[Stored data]

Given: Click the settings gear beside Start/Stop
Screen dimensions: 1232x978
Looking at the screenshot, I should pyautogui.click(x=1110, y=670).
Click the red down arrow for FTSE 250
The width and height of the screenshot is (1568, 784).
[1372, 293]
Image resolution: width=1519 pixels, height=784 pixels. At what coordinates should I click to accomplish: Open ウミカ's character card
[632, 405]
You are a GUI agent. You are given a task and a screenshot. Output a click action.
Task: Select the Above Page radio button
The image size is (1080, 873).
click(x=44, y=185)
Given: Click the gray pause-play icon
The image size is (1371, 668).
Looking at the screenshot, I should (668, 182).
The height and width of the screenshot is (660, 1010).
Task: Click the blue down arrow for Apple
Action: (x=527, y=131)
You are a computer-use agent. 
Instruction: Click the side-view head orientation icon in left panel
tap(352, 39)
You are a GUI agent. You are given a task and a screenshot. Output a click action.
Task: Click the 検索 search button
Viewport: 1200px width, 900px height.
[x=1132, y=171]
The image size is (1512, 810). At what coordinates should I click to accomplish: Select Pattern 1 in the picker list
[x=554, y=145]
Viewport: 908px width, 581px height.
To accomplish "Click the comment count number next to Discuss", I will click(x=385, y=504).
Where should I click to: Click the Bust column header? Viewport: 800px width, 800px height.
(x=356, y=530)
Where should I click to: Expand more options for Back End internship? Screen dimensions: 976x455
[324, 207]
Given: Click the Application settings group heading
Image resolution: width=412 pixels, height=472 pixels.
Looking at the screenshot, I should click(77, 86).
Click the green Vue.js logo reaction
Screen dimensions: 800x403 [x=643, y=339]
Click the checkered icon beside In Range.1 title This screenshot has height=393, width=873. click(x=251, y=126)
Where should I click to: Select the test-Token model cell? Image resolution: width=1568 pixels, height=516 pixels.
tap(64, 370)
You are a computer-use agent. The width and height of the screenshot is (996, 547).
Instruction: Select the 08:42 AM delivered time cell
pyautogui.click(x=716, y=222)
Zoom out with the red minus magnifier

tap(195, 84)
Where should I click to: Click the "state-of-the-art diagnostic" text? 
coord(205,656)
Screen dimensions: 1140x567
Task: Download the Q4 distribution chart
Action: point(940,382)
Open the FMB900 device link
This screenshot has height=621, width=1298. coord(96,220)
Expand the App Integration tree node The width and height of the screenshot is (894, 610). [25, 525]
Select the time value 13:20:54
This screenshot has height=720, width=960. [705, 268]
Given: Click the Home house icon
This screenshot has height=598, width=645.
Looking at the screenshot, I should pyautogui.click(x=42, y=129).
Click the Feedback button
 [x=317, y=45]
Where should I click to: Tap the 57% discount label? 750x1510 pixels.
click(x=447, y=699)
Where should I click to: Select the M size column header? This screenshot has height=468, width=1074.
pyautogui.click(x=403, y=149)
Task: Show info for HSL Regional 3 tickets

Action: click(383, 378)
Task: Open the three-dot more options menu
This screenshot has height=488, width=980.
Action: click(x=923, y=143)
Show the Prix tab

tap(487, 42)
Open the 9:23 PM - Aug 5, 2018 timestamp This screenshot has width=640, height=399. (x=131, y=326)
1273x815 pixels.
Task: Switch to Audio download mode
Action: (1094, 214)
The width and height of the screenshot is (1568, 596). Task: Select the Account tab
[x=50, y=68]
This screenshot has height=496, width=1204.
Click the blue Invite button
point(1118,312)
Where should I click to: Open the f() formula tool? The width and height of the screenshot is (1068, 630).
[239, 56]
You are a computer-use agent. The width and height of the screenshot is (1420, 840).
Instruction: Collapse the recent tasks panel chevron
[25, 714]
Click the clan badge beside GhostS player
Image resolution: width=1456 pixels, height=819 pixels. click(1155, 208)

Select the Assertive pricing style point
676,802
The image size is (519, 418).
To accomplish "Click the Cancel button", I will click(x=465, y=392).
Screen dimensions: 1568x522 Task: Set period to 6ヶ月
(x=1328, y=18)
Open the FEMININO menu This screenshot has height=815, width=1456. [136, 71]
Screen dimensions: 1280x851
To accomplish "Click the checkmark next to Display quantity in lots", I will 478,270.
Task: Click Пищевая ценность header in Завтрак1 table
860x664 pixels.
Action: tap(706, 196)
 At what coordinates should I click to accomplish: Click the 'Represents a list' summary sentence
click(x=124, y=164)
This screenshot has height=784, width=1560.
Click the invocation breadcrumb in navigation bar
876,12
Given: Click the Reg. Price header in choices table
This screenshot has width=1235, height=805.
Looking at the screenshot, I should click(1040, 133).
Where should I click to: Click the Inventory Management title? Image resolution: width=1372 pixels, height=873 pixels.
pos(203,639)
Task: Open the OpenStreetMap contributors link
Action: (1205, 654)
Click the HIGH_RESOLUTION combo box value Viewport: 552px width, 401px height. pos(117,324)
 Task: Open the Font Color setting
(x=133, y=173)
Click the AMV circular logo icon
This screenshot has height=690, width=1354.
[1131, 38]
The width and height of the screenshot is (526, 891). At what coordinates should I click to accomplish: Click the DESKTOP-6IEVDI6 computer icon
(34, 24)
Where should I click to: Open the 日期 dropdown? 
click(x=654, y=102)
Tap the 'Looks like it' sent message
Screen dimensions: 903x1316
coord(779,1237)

> Exercise brief:
All lines above that include the word "menu" must be copied into the answer.

> Response area:
Task: Open the three-dot more options menu
Open the FEMININO menu This screenshot has height=815, width=1456. [136, 71]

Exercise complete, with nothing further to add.